Ami Louis Meylan arrives each day to the Audemars Piguet workshop in a suit, white shirt, tie, and black hat. Once stationed at his workbench, he replaces his jacket with a lab coat. He works as a repassuer, tasked with making the final adjustments to a movement’s mechanism. During the brief moments of respite from his horological handiwork, he gazes out of the window to the horizon beyond. The facility is bathed in light, enveloped by lush forests and emerald pastures amid the vast mountainous backdrop of the Vallée de Joux. Although a century lapsed between the founding of the Audemar Piguet Company and the moment Meylan first fixed his watchmaker’s loupe into his eye, the company, and the extensive pedigree of its master watchmakers, remain largely unchanged.
The villagers of Le Brassus possess the perfect alchemy for a thriving watchmaking industry – time, quiet, patience, and ingenuity. This small settlement in the Jura Mountains in western Switzerland with its harsh climate and poor soil became noted for ushering in the first wave of industrial activity in the Vallée de Joux. The village soon became known for its technical precision and transformed itself into the cradle of haute horlogerie. Geneva watchmakers came to depend on the complex movements manufactured here.
It was here, among the finest watchmakers in the world, that 22 year old Jules Louis Audemars and 24 year old Edward Auguste Piguet founded Audemars Piguet in 1875, with a workshop in the family home, a registered trademark, and a partnership contract valid for a decade. The partnership continues to this day, and Audemars Piguet is the oldest fine watchmaking manufacturer to remain in the hands of its founding families. Jasmine Audemars, the company’s current chairwoman, is the great granddaughter of Jules Louis, and several other members of the Audemars clan still sit on the board.
Combining traditional craft with modern technological exactitude, Audemars Piguet handcrafts each of its 32,000 watchers per year, with their most extensively produced models never exceeding 1,000 units each. As one of the three major Swiss watch producers, the brand finds itself in the rarefied company of Patek Philippe and Vacheron Constantin, while Tiffany & Co. and Cartier use Audemars Piguet movements to this day.
Although the company has acquired two additional production sites in Le Locle and Meyrin-Geneva, the vast majority of design, production, and assembly of Audemars Piguet timepieces still takes place at its 11,000 m² Le Brassus headquarters. The facility’s understated interiors and protective sound barriers allow for minimal disturbance as design and development teams work in concert over the course of three to five years to turn an idea into a functioning horological artwork. Cases, straps, dials, hands, and winding crowns all begin as sketches and are reworked over and again until the perfect blend of form and function is achieved. Computer designers and art directors then collaborate to evolve the sketch into a more concrete vision on screen, working with actual dimensions and specifications until a prototype can be produced.
The Le Brassus workshops, where master craftsmen sit meticulously polishing, bevelling, and decorating, feature huge two metre high windows looking out on an immaculate view of the Orbe River valley and letting in soft northern light. It is perhaps due to this well known harmony with nature that has led to conjecture that the quality of an Audemars Piguet chime was partly due to tempering steel gongs in horse urine, while their movements were lubricated with the purest drops of oil. Once the individual components of the movement have been scrupulously manufactured and finished, a single watchmaker is tasked with assembling the several hundred parts over the course of two to three months. With surgeon like precision, the watchmaker starts by putting certain components together, testing them, taking them apart to hone or polish given sections – such as correcting the tooth of a gear by one-hundredth of a millimeter – until a satisfactory result is obtained. The watch’s final adjustment is done through a variable series of tests to ensure regularity and accuracy, then the dial is added, the hands are attached, the mechanism anchored to the case, and a strap is finally affixed.

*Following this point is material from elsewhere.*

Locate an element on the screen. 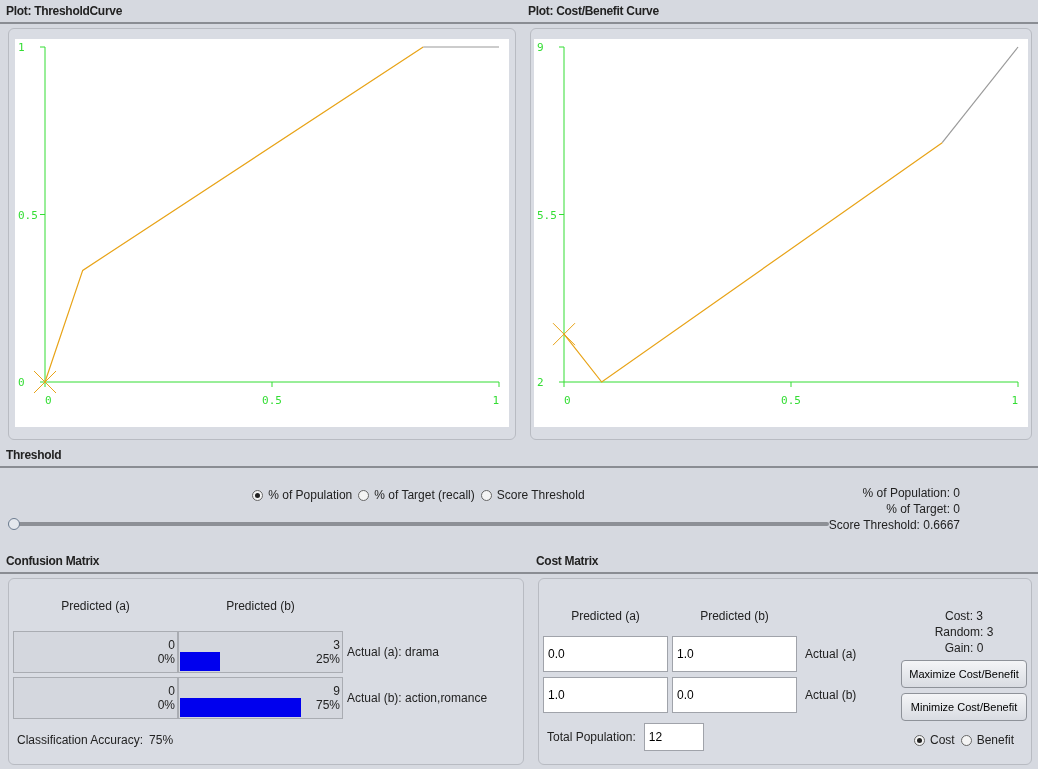 The height and width of the screenshot is (769, 1038). row-label: Actual (a): drama is located at coordinates (394, 652).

It takes around six months for an Audemars Piguet timepiece to come into being, and this is only after years of designing, conceptualising, and prototyping. To don a Royal Oak or Millenary, is to wear a piece of history. It is the result of generations acquiring the finer points of their trade, sitting at the workbenches, fixing their watchmaker’s loupes into their eyes, and holding the same tools in their hands. As Simon Van Booy once wrote, “Actually, years mean nothing. It’s what’s inside them.” As far as Audemars Piguet is concerned, what’s inside is 140 years of uninterrupted excellence.